# PERMS. fast, fllat ones in Warwickshire?



## DooBlood (11 Apr 2011)

Hi, I am wanting to seek out 200k PERMS in and around Warwickshire if any one knows of any. Cheers!


----------



## ColinJ (11 Apr 2011)

Search on this map?


----------



## fungus (14 Apr 2011)

Tamworth CC offer the Two battles as a perm, just outside of Warwickshire & not flat with 2300m of ascent. It's a cracking route though with 2 good cafe controls, a shop (info replacement) & garage (last control) + other opportunities to get food on route. 

Starts here: http://www.streetmap...04747&A=Y&Z=110

Entry here: http://www.aukweb.ne...ms/detail/GC01/

If you want any further info let me know, I've ridden it several times & will be doing the routecheck on Sunday 23rd April.

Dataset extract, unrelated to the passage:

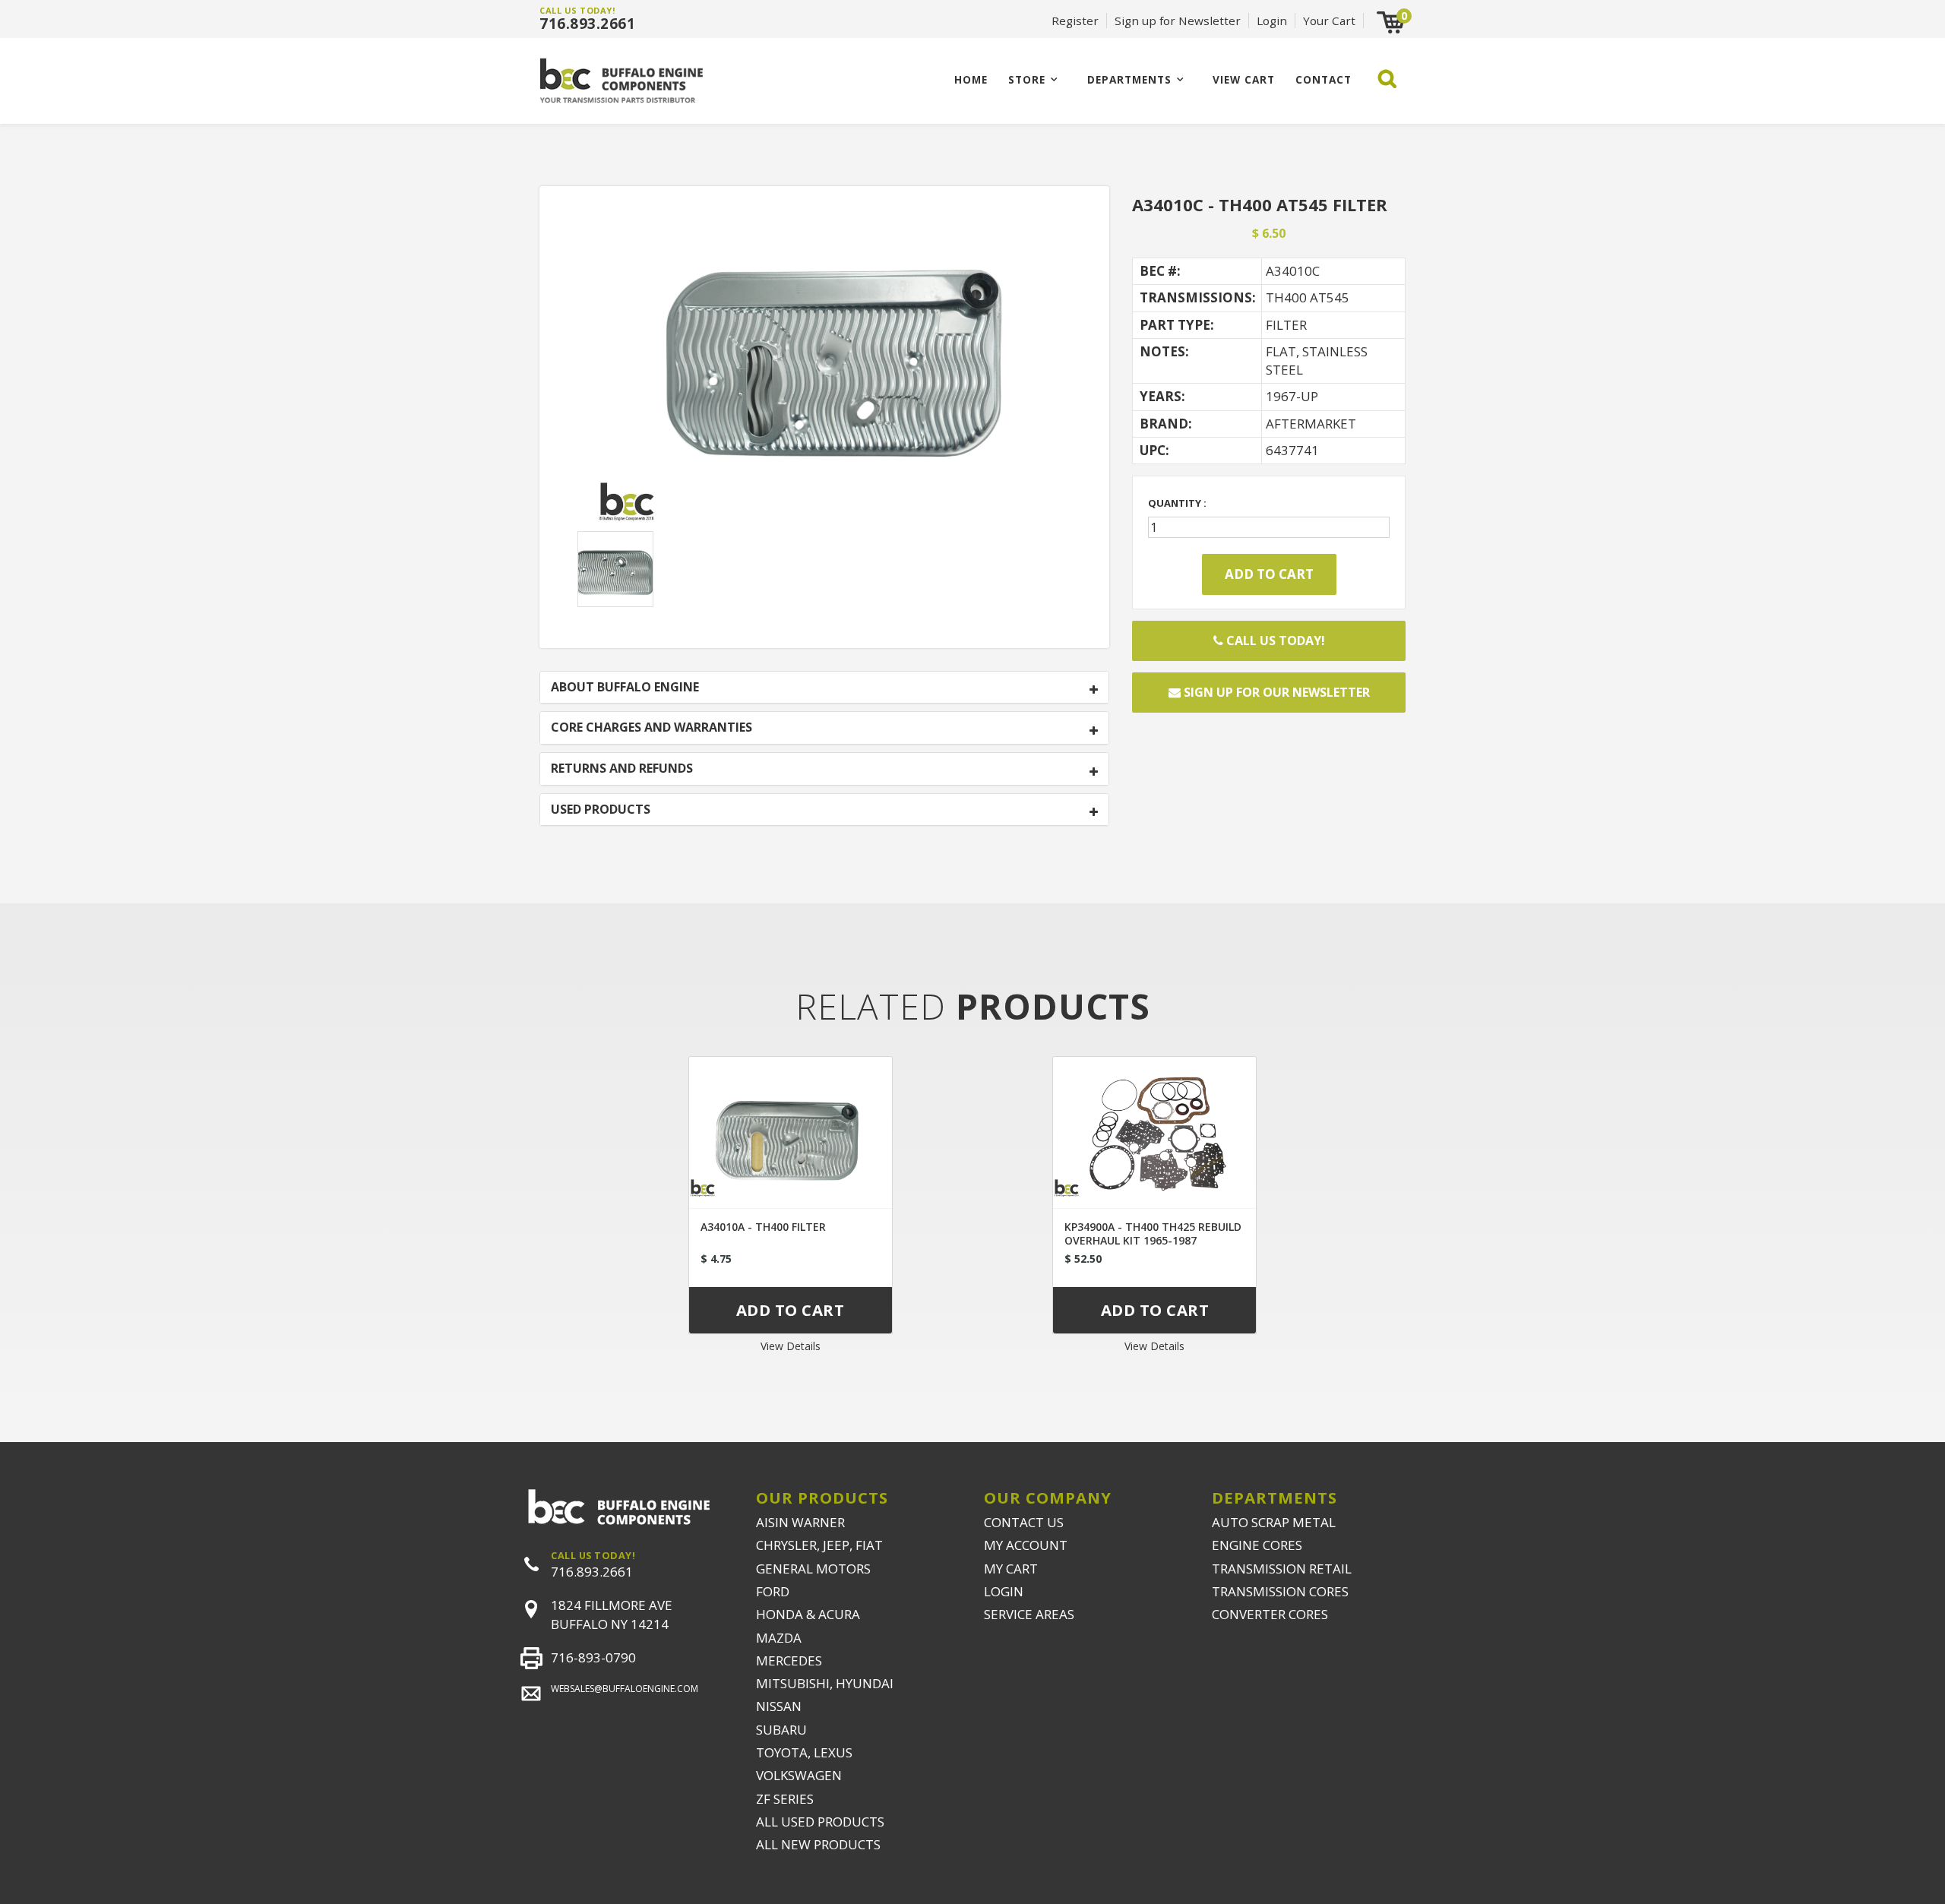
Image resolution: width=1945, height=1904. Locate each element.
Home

I can't really see anything else on the perms page other than this which starts from Daventry: http://www.aukweb.ne...s/detail/RDB31/

Otherwise you can do a DIY perm: http://www.aukweb.net/diy/


----------



## DooBlood (14 Apr 2011)

Cheers both. I have also found the poor student (oxfordshire) which is not too far out. 2 battles sounds great


----------



## fungus (14 Apr 2011)

DooBlood said:


> Cheers both. I have also found the poor student (oxfordshire) which is not too far out. 2 battles sounds great




Let me know if you do it & I may join you


----------



## DooBlood (14 Apr 2011)

fungus said:


> Let me know if you do it & I may join you




Sure thing, will probably look at doing this one during end of may or end of june.


----------